The threat of a national rail strike is officially over after President Biden on Friday signed a law forcing workers to accept tentative agreements rejected by four unions.
The bill, which quickly passed through both chambers of Congress this week, puts an end to a nearly three-year collective bargaining process that has seen employers and workers deadlocked a number of times. It also helps the country avoid what Biden called “a real disaster” in a nationwide shutdown of the country’s rail, with the President saying lawmakers ultimately “ended up with a good product” that offered a historic wage increase and better working conditions.
The deal, which was rejected by four of the dozen unions involved in the recent round of contract negotiations, is based off recommendations made by the Presidential Emergency Board (PEB) Biden established in the summer to help the two sides work out their differences. Working conditions and paid sick time remained sticking points for the workers that rejected the tentative deals before them.
The President aimed to address those worker concerns in his remarks Friday.
“But we still have more work to do in my view in terms of ultimately getting paid sick leave, not just for rail workers, but for every worker in America,” Biden said Friday. “That is a goal I had in the beginning and I’m coming back at it.”
House lawmakers on Wednesday passed the bill for the tentative agreement, along with a separate resolution offering workers seven days of paid sick leave. The following day Senators passed the resolution on the tentative agreement, but were unable to reach a supermajority on amendments that would have offered 60 more days to continue negotiations and the enact the sick leave provision.
Retail and other business trade groups applauded the bill’s quick passage as they looked to avoid a supply chain disruption with wide-reaching effects.
A strike, which could have occurred as early as Dec. 9, was estimated to cost more than $2 billion a day, with about 765,000 workers expected to have been put out of jobs in the first two weeks of a work stoppage.
American Apparel & Footwear Association (AAFA) president and CEO Steve Lamar applauded Biden signing the resolution, while also pointing to the other labor consideration and potential headwind to retailers’ supply chains in the West Coast dockworker contract negotiations.

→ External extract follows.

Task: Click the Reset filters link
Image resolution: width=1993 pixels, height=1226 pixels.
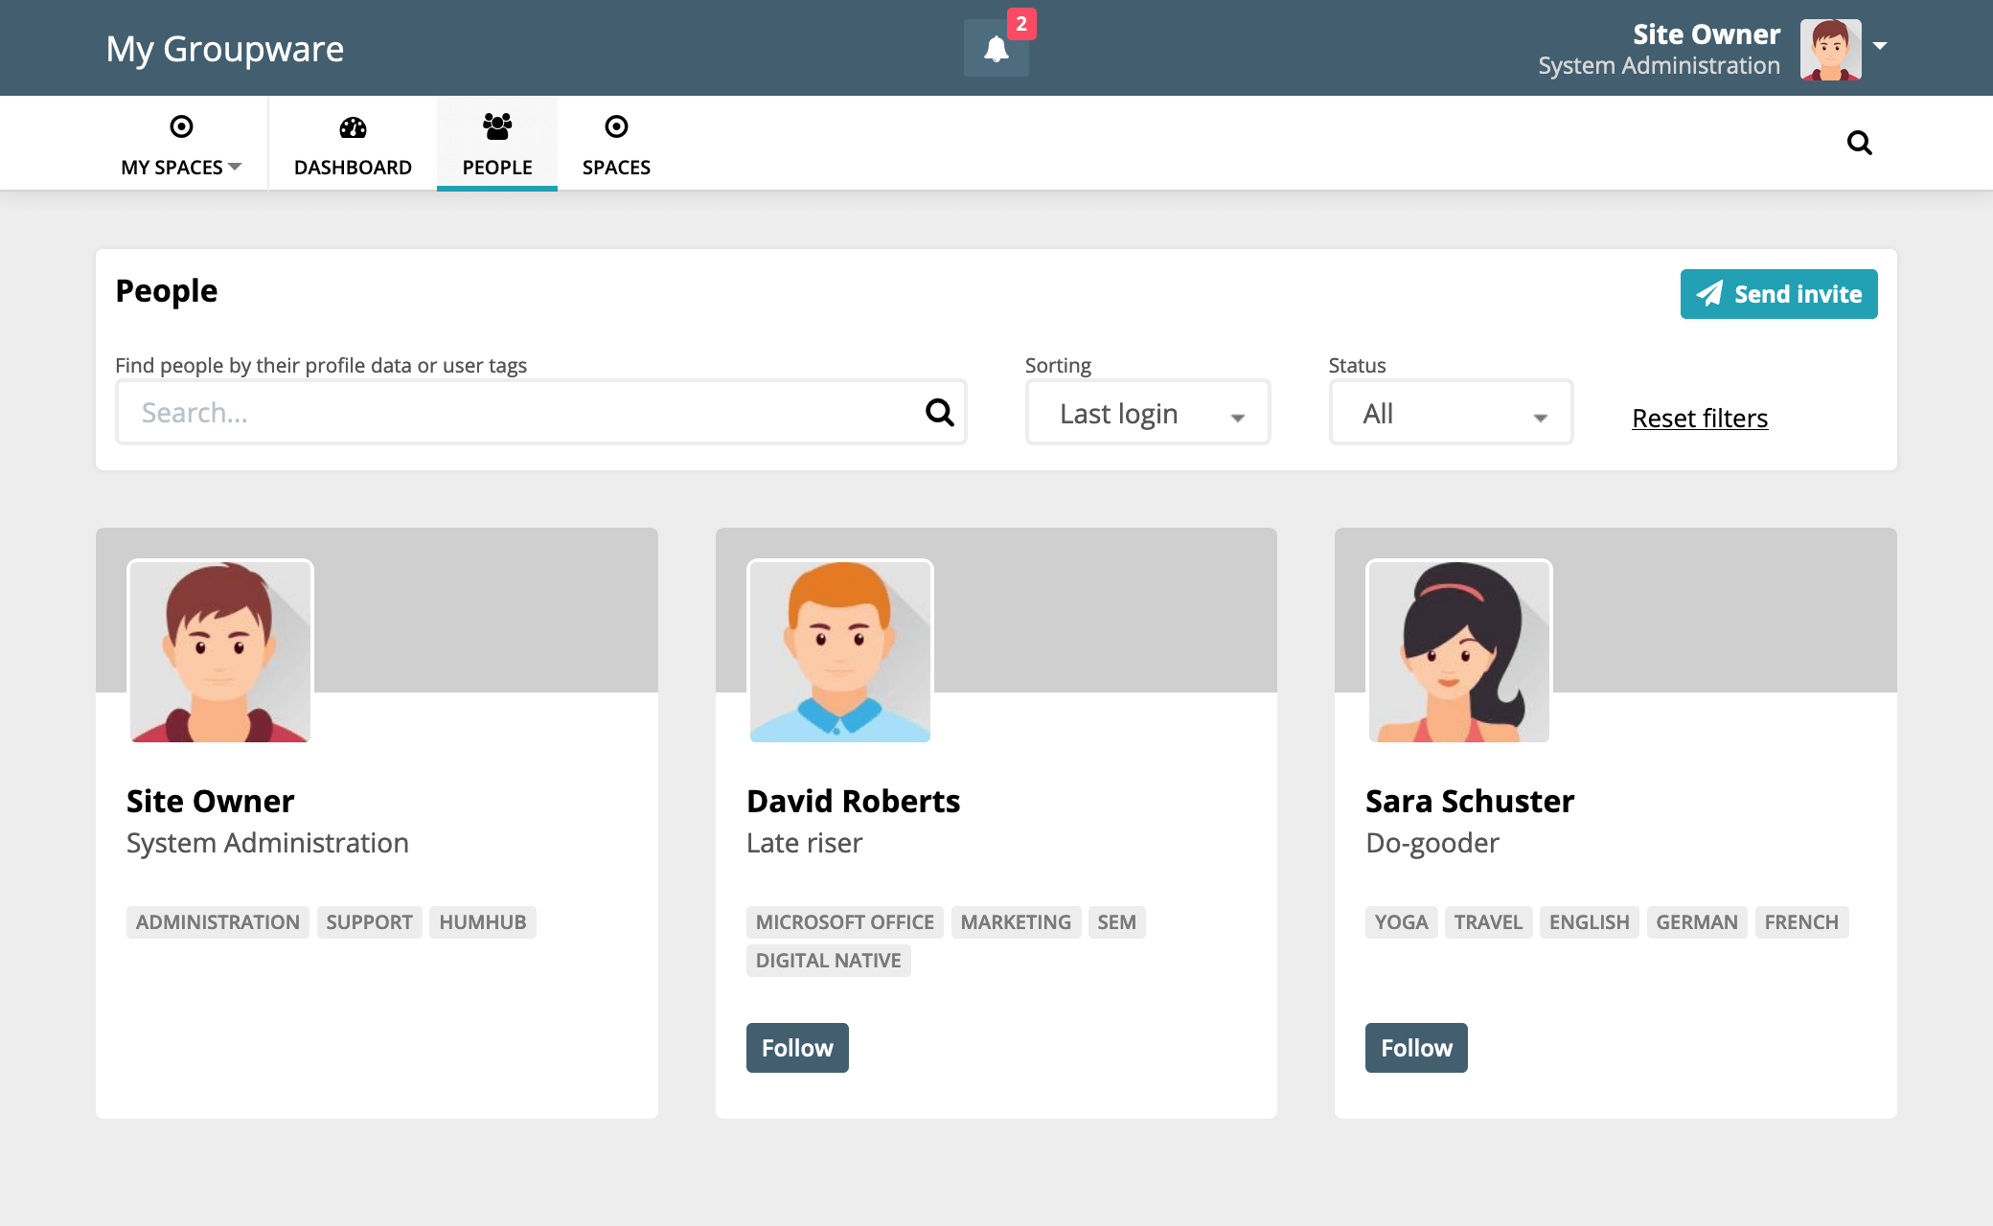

“Supply chains are no place for brinkmanship,” Lamar told Sourcing Journal Friday. “Signing H.J.Res.100 [the joint resolution on the tentative agreement] was 100 percent the right thing to do for the U.S. economy. Next up, we need to make sure the West Coast ports labor talks quickly come to a resolution so we can ensure our economic stability and growth in the years to come.”

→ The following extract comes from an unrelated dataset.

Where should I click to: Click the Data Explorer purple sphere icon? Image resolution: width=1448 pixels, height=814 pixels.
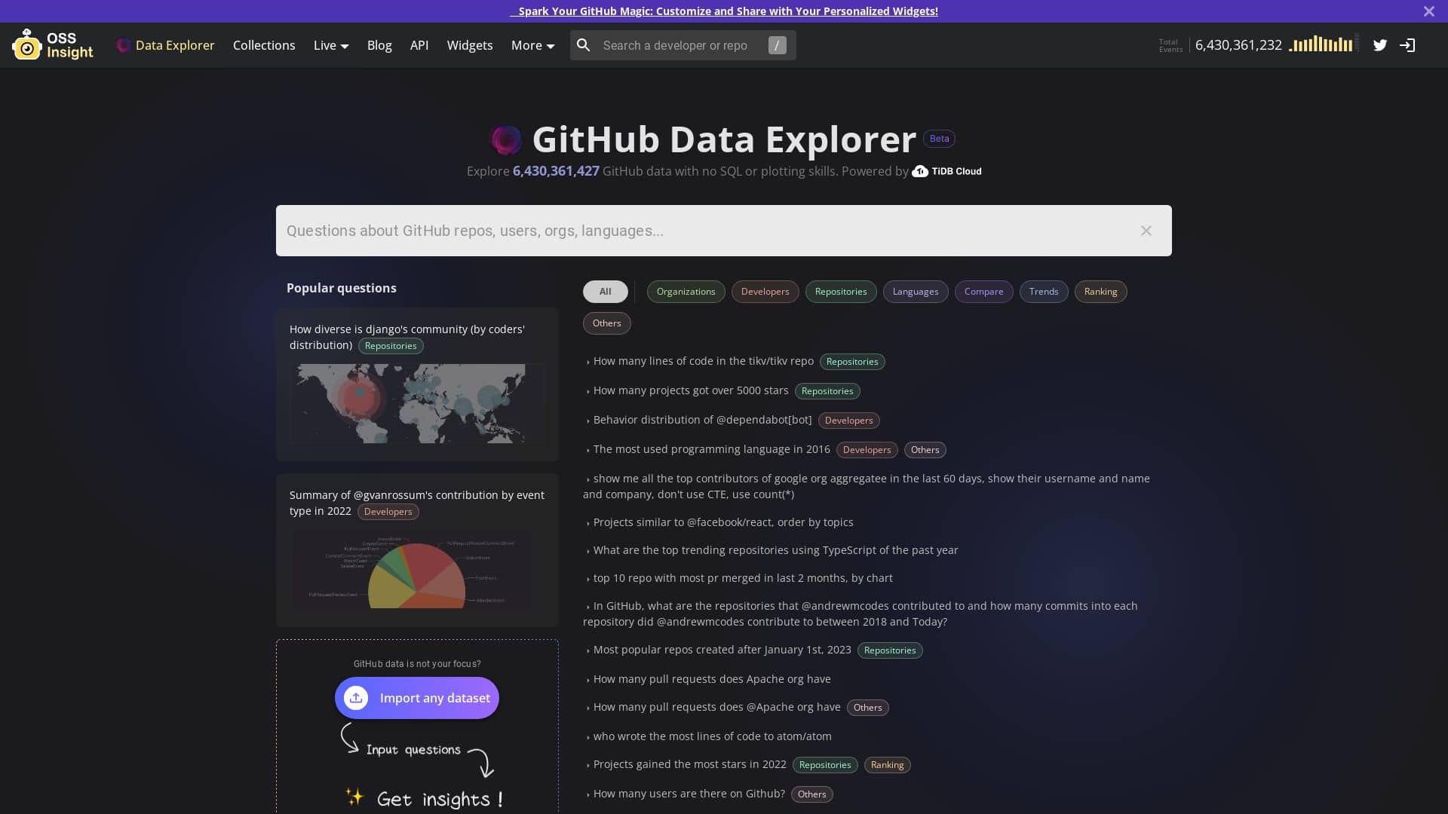coord(123,45)
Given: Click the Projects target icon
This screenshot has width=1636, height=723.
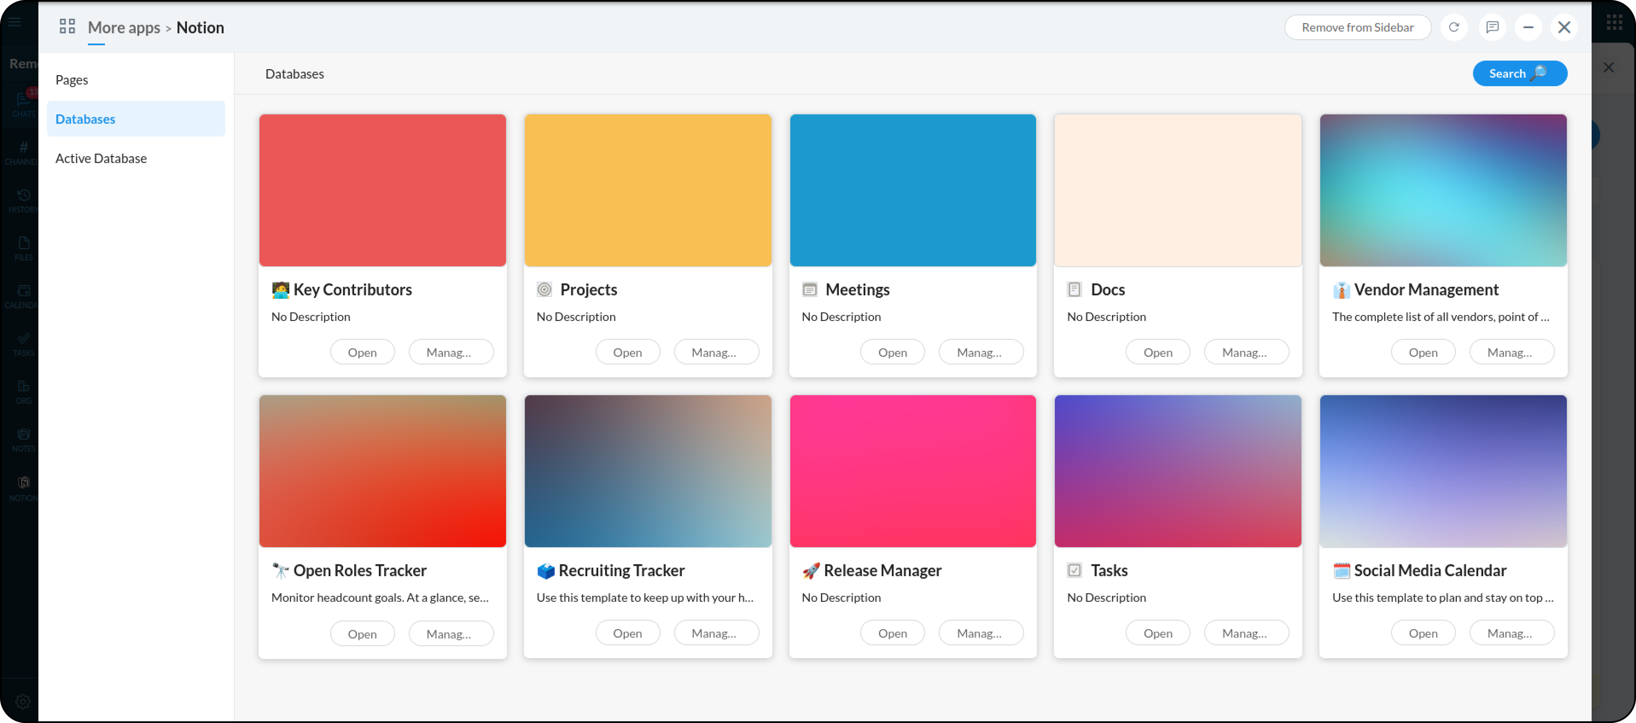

The International Longshore and Warehouse Union (ILWU), the group representing West Coast dockworkers has been in extended contract talks with employers’ group, the Pacific Maritime Association. Workers have been without a contract since July 1 as the two sides continue negotiations.
The ILWU voiced strong criticism over passage of the rail bill.
“Congress talks about ‘saving democracy’ at the ballot box, but they just totally undermined workplace democracy by imposing a contract that workers voted to reject,” ILWU International president Willie Adams said late Thursday in response to the Senate vote. “It is wrong to impose a rejected contract, period. Congress had the option to allow more time for the railroad workers to negotiate better benefits with their highly profitable employers, and they had the option to add paid sick days. There’s no excuse for taking away workers’ collective bargaining rights. Congress failed America’s workers today.”
Railroad Workers United (RWU) voiced its dismay over the outcome Friday. The group is comprised of railroad workers and is not affiliated with any one union or craft.
“This one-two punch from the two political parties is despicable,” RWU general secretary Jason Doering said. “Politicians are happy to voice platitudes and heap praise upon us for our heroism throughout the pandemic, the essential nature of our work, the difficult and dangerous and demanding conditions of our jobs. Yet, when the steel hits the rail, they back the powerful and wealthy Class 1 rail carriers every time.”
RWU, following the signing of the tentative agreements between union leaders and employers in September, called for informational picket lines to push forward issues related to safer working conditions, paid sick time off, healthcare costs and wages in line with inflation.
The group, after Friday’s signing of the resolution into law, further underscored the need to move away from craft-specific unions and instead form a single railroad workers union “that can win in future rounds of contract bargaining.”